**ENTRIES SUPPLIED**
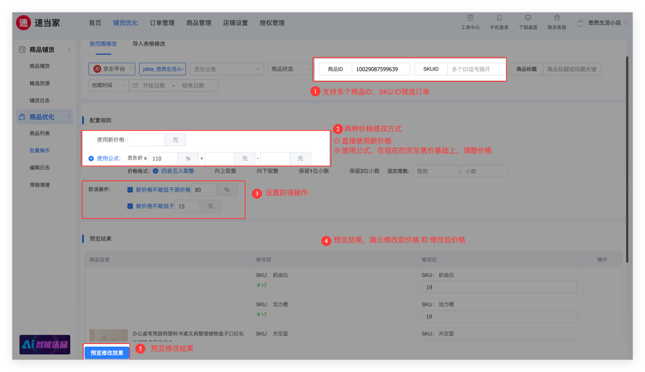
Task: Select 向上取整 rounding option
Action: [209, 171]
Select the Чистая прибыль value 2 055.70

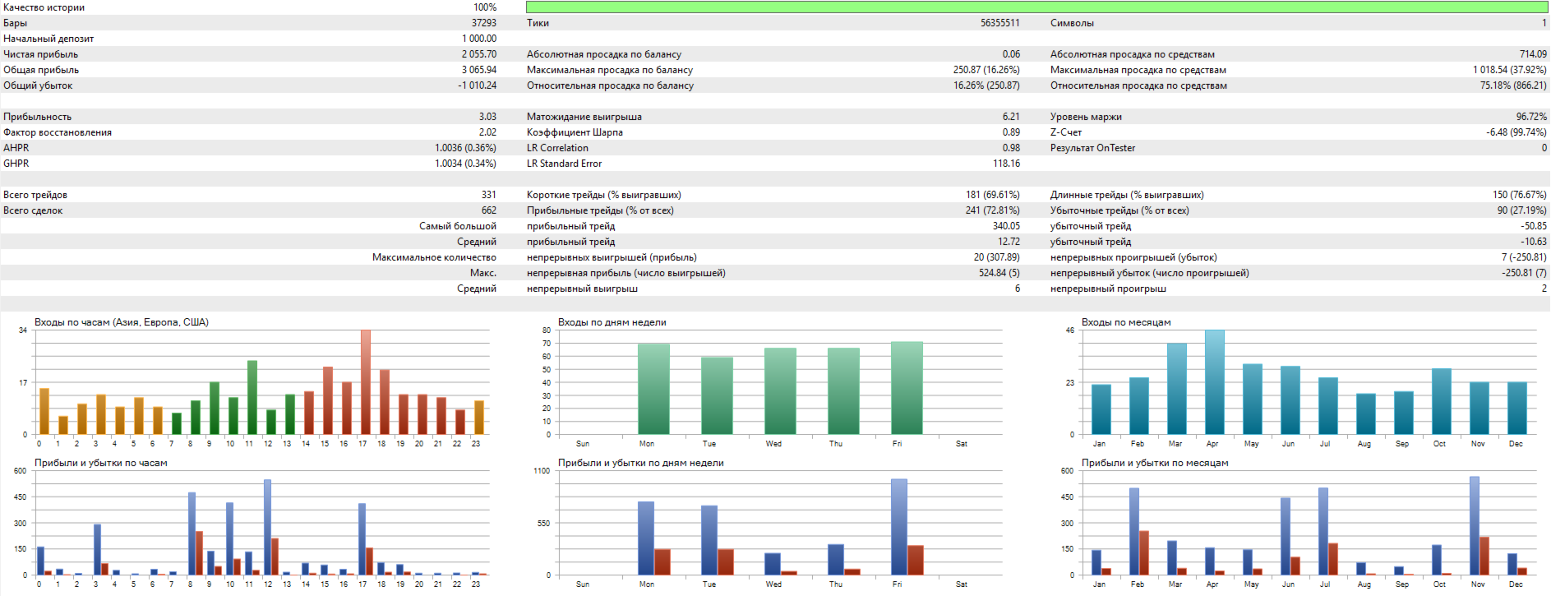[478, 54]
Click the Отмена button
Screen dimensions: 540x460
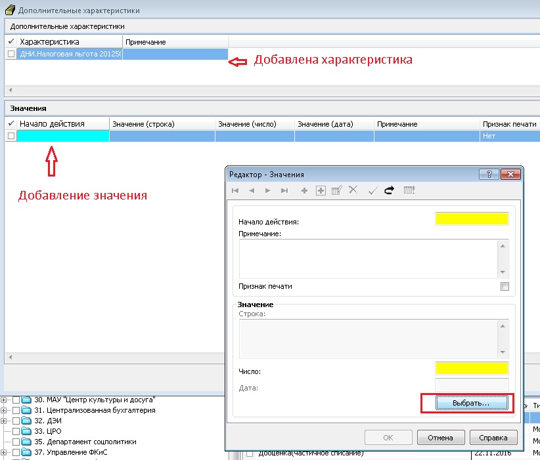tap(440, 438)
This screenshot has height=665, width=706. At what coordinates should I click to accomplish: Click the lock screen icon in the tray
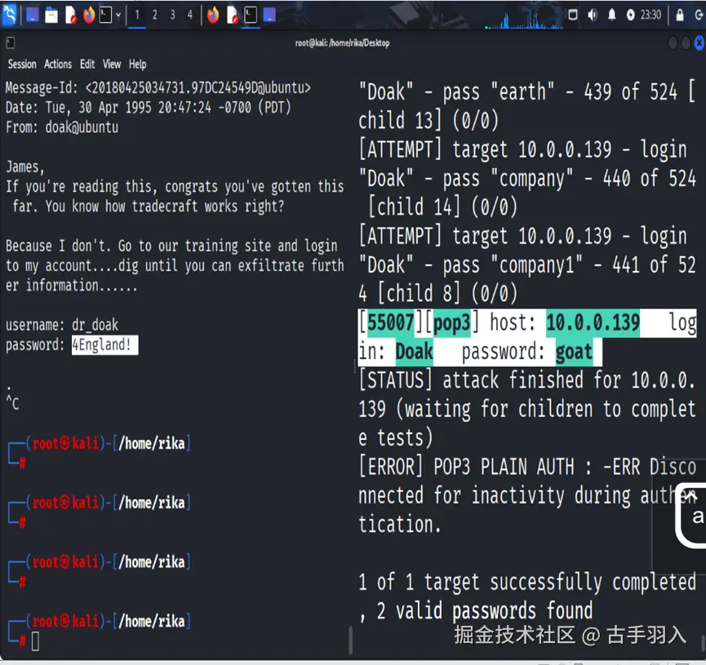(682, 14)
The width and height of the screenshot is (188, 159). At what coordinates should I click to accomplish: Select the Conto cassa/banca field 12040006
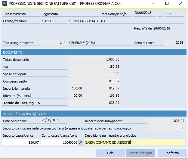tap(59, 143)

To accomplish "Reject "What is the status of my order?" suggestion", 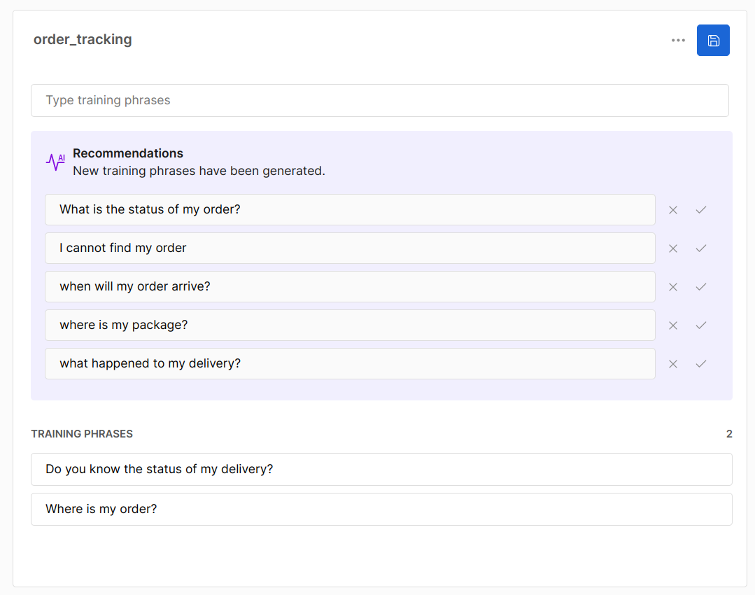I will [x=673, y=210].
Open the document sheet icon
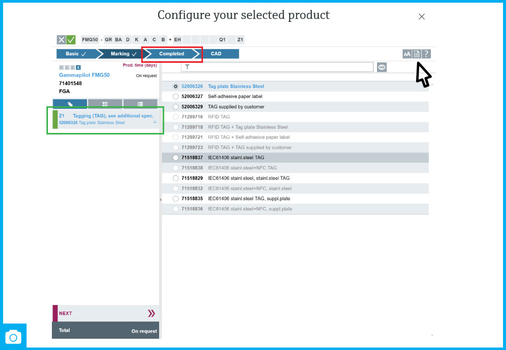Viewport: 506px width, 350px height. tap(417, 54)
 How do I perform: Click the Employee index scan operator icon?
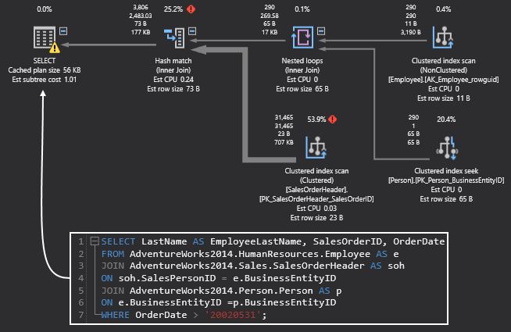click(443, 37)
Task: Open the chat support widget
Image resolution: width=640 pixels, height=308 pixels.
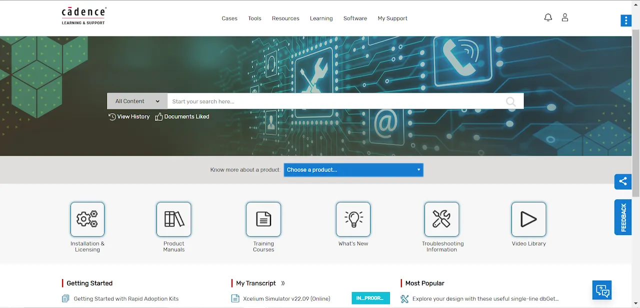Action: [x=602, y=290]
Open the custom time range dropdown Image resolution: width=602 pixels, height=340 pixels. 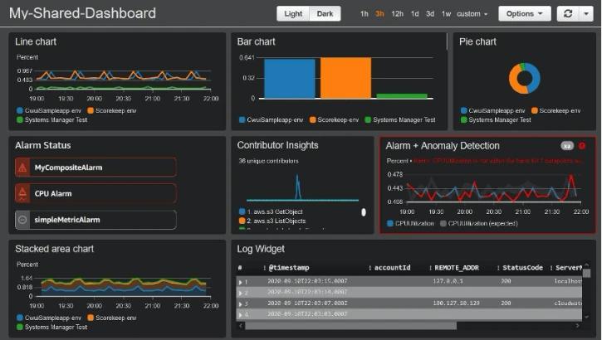click(x=472, y=14)
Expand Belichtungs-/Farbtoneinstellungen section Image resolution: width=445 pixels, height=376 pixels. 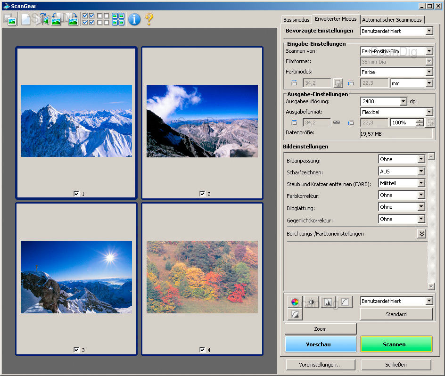point(421,234)
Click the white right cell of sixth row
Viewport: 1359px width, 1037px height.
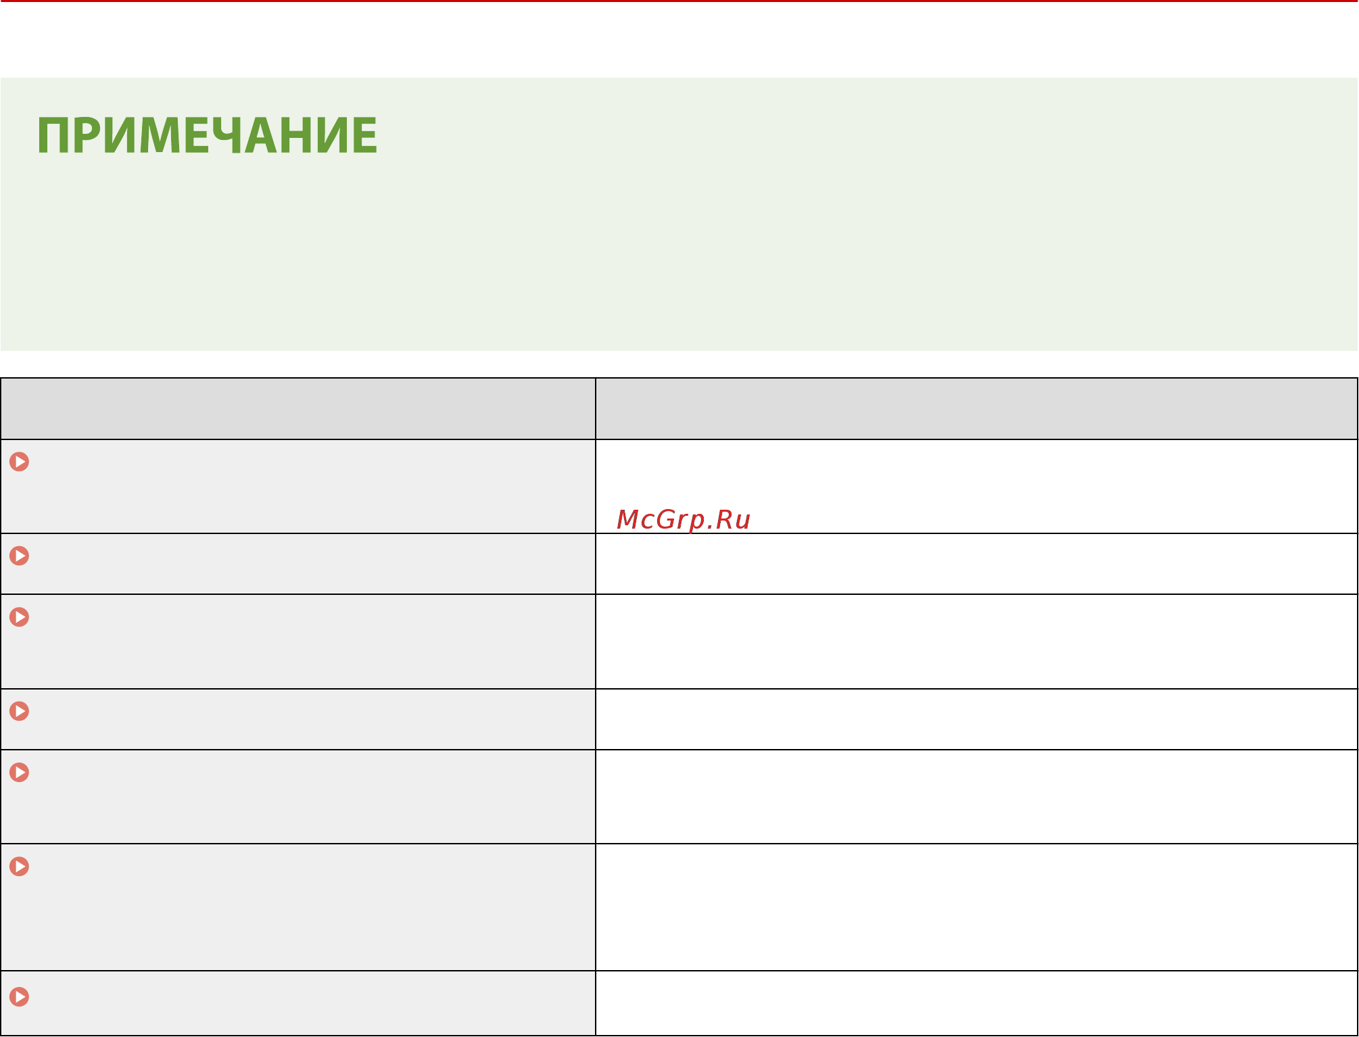[x=976, y=907]
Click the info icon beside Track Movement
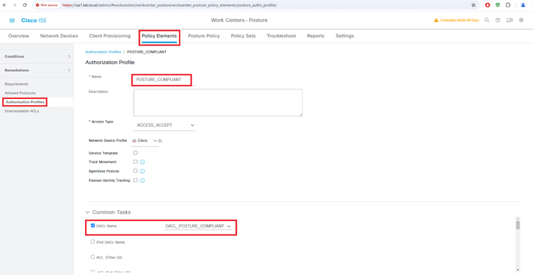 click(142, 162)
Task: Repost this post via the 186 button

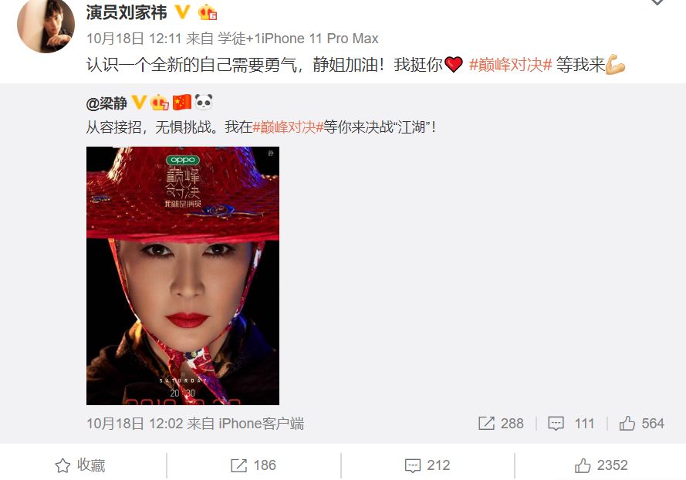Action: pyautogui.click(x=253, y=465)
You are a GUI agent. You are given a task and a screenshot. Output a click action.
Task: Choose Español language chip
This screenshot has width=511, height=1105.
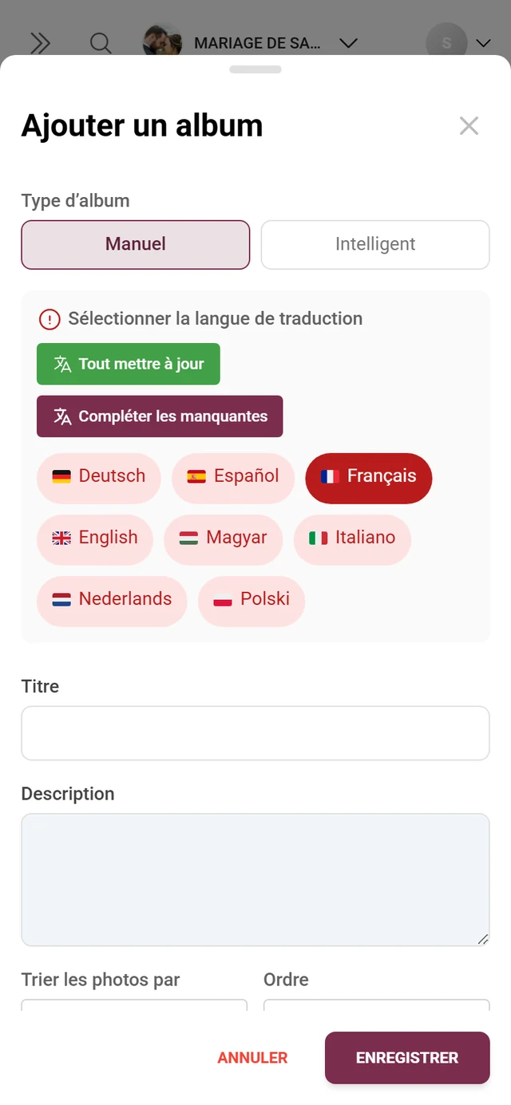(x=233, y=476)
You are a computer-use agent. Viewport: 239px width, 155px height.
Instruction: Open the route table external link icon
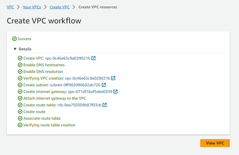[x=105, y=105]
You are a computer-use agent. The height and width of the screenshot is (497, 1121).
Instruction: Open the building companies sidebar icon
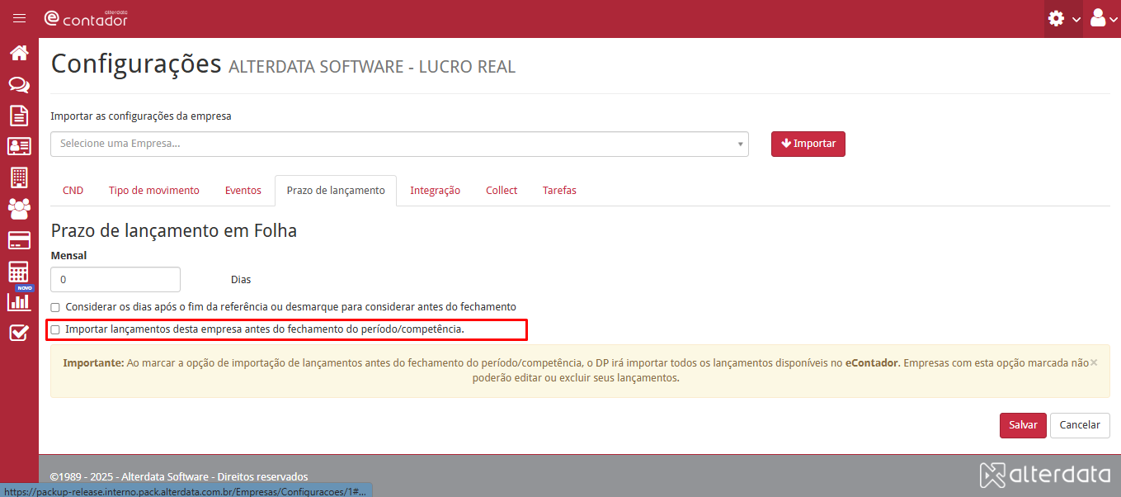[19, 177]
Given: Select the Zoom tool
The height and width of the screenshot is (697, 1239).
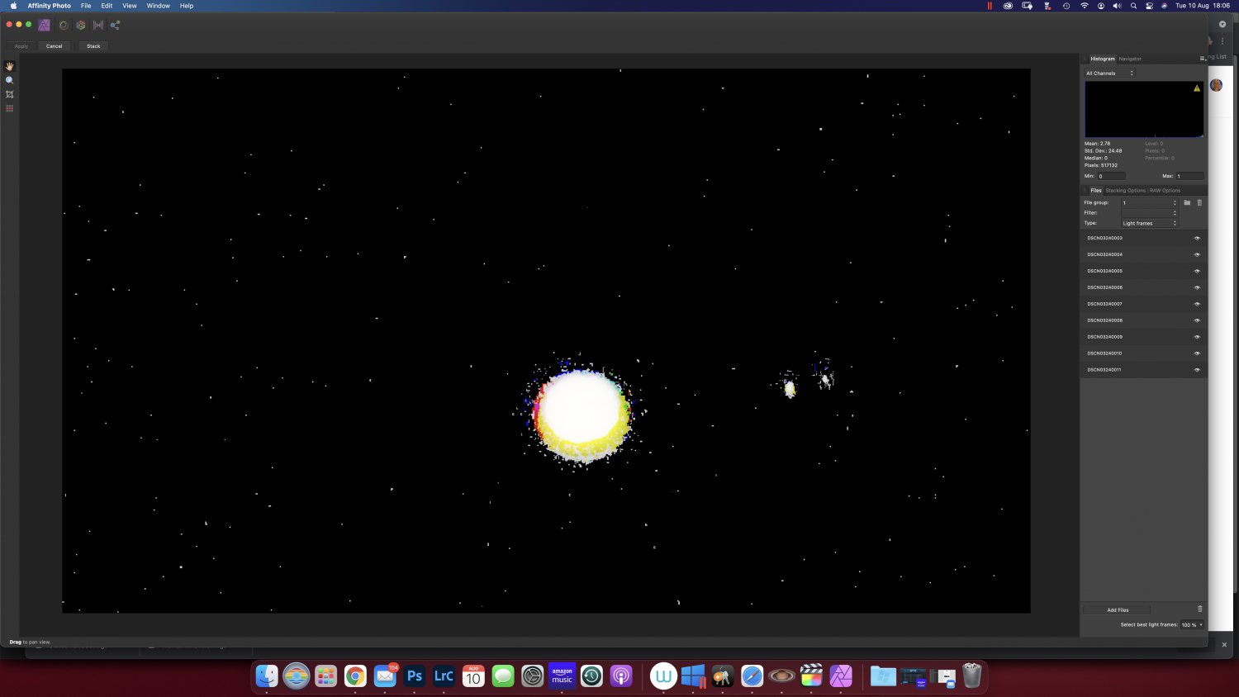Looking at the screenshot, I should pos(9,80).
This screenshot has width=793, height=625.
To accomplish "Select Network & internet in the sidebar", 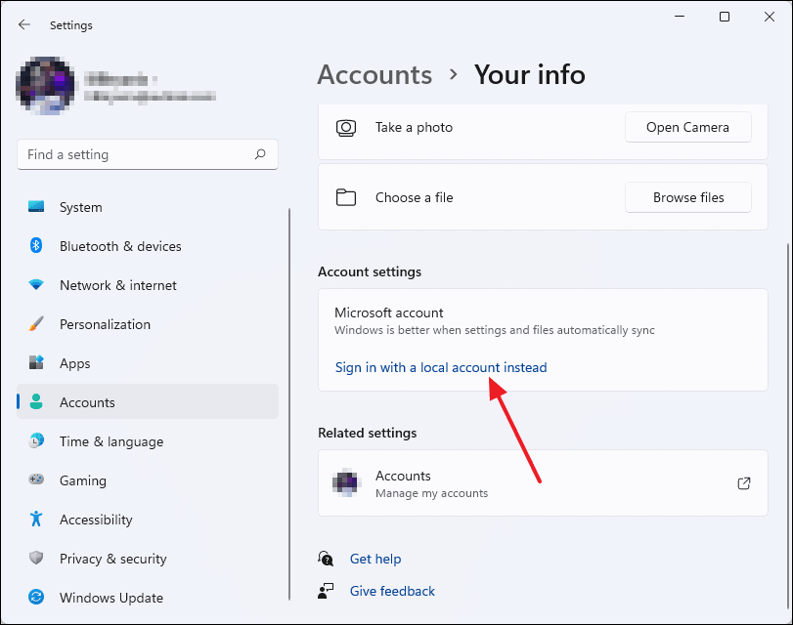I will coord(117,285).
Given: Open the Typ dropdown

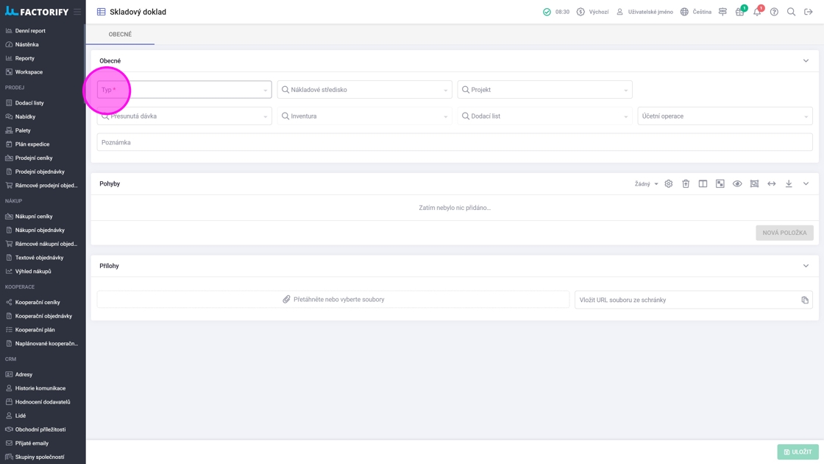Looking at the screenshot, I should pyautogui.click(x=184, y=90).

**YOUR GOAL**
Produce an exact reproduction of the listing above, limited to the lines starting at the line with "Click the info icon beside Track Movement" and ending at the line with "This screenshot has width=793, height=625.", both kept, with every picture left out.

**ANSWER BOX**
Click the info icon beside Track Movement
 click(142, 162)
Task: Repost this post via the 186 button

Action: pyautogui.click(x=253, y=465)
You are a GUI agent. You are given a task and a screenshot. Output a click action.
Task: Choose Español language chip
This screenshot has width=511, height=1105.
(x=233, y=476)
You are a computer-use agent. Viewport: 239px width, 155px height.
Instruction: Open the route table external link icon
[x=105, y=105]
You are a computer-use agent. The height and width of the screenshot is (497, 1121).
Instruction: Open the building companies sidebar icon
[19, 177]
Given: Select the Zoom tool
The height and width of the screenshot is (697, 1239).
Looking at the screenshot, I should pos(9,80).
This screenshot has width=793, height=625.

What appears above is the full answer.